**Exercise details:**
List all lines of the data that include the string "Focus".
━━━━━ Data shown ━━━━━
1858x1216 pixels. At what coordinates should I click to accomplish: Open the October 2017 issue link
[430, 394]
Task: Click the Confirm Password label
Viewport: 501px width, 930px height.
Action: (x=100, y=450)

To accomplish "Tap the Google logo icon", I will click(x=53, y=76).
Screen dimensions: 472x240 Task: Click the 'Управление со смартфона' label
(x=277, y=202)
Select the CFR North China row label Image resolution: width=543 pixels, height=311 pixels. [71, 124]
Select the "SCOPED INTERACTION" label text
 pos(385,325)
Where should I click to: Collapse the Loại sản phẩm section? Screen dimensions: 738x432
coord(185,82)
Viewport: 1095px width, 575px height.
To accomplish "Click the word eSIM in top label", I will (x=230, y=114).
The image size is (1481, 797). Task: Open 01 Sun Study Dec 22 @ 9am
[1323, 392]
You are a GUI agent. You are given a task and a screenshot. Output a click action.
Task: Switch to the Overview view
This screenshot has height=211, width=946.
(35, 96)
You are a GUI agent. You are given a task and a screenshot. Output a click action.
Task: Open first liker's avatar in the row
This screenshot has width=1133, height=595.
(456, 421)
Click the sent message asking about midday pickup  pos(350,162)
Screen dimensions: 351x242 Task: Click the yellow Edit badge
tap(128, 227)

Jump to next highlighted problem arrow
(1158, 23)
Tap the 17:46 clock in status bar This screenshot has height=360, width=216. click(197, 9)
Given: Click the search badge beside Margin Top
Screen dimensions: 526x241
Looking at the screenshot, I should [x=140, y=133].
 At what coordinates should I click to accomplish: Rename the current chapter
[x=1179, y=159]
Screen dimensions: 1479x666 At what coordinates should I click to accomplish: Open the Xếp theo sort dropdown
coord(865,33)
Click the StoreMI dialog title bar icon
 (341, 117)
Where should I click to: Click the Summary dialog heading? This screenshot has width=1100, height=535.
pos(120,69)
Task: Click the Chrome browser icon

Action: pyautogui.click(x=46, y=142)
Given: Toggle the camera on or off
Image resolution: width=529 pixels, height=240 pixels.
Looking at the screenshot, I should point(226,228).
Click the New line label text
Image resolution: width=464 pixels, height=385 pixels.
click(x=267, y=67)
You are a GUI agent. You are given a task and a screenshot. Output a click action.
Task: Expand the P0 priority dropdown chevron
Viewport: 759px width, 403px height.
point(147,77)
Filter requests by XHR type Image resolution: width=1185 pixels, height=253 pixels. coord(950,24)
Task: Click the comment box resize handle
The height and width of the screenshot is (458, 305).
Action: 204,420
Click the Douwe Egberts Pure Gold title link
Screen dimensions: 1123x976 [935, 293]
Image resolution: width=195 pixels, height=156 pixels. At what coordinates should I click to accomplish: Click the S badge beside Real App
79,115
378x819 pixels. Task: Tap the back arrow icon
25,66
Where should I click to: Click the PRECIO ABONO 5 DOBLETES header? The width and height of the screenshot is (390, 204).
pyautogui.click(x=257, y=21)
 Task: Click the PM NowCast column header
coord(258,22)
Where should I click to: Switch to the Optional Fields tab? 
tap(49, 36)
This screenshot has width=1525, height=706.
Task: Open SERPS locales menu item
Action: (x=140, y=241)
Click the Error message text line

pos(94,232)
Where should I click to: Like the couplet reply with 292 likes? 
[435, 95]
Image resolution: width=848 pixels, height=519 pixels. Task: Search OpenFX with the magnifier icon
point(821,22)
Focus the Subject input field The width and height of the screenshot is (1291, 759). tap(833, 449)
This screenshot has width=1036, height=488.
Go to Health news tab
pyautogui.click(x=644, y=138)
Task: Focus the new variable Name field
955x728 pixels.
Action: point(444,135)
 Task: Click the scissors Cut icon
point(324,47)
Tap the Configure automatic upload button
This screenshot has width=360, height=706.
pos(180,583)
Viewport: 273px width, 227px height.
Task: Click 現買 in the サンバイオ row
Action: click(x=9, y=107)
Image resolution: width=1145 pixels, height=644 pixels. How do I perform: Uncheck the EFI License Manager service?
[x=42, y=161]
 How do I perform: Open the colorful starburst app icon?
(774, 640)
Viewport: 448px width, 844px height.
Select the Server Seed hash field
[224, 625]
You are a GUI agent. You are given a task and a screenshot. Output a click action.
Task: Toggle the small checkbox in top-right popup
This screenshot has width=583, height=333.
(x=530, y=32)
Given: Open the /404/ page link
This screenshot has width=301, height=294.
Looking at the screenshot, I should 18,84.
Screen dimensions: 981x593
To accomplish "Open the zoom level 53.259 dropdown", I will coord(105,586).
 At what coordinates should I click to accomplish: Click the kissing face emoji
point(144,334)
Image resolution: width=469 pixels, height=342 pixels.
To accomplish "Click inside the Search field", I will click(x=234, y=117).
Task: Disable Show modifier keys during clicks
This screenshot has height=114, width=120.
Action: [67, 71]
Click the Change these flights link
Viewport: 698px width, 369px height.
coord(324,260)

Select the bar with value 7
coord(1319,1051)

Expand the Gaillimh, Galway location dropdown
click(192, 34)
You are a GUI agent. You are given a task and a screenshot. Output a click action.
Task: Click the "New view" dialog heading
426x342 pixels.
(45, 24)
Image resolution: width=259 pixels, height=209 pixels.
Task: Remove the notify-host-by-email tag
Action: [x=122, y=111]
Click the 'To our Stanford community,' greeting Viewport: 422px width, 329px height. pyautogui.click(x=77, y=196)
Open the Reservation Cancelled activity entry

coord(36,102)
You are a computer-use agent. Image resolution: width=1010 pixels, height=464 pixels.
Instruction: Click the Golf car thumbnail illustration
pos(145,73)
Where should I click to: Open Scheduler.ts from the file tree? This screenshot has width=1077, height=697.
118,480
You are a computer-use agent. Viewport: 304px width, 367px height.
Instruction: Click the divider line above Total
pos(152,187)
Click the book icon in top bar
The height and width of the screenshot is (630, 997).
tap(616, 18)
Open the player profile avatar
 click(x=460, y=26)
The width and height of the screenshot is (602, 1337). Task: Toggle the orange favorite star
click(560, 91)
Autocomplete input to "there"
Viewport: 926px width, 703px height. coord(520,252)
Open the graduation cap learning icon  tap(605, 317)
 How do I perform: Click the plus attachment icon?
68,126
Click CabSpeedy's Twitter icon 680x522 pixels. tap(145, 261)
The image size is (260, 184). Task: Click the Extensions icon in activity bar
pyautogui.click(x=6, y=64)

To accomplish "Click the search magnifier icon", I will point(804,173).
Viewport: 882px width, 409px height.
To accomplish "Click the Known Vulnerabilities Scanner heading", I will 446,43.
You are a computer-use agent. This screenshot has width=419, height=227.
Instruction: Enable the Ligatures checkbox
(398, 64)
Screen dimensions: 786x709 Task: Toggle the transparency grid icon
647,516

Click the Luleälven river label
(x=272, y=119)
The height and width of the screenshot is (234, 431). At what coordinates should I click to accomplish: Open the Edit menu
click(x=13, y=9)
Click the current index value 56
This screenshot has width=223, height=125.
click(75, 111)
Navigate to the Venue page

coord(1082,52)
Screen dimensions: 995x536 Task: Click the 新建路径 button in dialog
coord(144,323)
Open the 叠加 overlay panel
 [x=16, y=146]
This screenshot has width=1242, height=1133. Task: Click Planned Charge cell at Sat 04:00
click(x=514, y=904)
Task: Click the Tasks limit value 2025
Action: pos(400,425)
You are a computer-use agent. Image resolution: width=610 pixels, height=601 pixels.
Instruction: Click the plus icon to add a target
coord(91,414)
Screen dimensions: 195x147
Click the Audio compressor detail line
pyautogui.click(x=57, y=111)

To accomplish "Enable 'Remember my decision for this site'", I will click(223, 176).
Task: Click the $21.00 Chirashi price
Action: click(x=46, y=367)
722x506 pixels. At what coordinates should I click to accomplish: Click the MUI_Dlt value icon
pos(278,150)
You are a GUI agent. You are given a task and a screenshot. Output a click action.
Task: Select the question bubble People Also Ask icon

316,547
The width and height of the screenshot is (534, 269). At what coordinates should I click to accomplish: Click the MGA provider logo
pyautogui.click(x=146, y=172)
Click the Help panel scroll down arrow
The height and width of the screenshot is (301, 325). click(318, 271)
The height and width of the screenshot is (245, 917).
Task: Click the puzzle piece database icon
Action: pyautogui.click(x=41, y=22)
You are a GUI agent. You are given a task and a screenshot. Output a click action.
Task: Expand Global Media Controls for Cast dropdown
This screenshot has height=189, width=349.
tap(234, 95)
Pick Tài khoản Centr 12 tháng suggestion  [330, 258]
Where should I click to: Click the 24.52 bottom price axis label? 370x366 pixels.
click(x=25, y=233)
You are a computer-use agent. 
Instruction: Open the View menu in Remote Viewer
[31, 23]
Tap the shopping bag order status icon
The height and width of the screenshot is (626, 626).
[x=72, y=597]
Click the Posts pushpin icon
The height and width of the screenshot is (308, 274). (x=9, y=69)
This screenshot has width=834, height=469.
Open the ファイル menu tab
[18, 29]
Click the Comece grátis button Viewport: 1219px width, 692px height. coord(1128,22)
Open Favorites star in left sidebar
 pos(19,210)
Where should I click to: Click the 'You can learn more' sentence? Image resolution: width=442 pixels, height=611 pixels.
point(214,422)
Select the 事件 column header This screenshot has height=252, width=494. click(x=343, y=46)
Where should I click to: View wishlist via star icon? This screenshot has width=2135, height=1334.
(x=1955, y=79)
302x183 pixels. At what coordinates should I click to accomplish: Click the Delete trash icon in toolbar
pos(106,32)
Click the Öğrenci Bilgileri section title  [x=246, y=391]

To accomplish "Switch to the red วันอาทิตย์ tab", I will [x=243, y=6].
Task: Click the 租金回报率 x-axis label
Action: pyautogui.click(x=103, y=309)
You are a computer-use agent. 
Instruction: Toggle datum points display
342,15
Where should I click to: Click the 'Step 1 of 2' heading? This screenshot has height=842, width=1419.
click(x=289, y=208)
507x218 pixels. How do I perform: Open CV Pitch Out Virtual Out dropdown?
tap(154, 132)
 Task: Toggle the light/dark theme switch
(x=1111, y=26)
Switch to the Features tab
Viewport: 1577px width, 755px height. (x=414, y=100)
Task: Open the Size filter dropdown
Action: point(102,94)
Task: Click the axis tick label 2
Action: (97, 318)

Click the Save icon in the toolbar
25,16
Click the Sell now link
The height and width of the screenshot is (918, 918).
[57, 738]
━━━━━
**Answer section:**
Focus the Subject input field The width and height of the screenshot is (1291, 759). tap(833, 449)
Task: Focus the new variable Name field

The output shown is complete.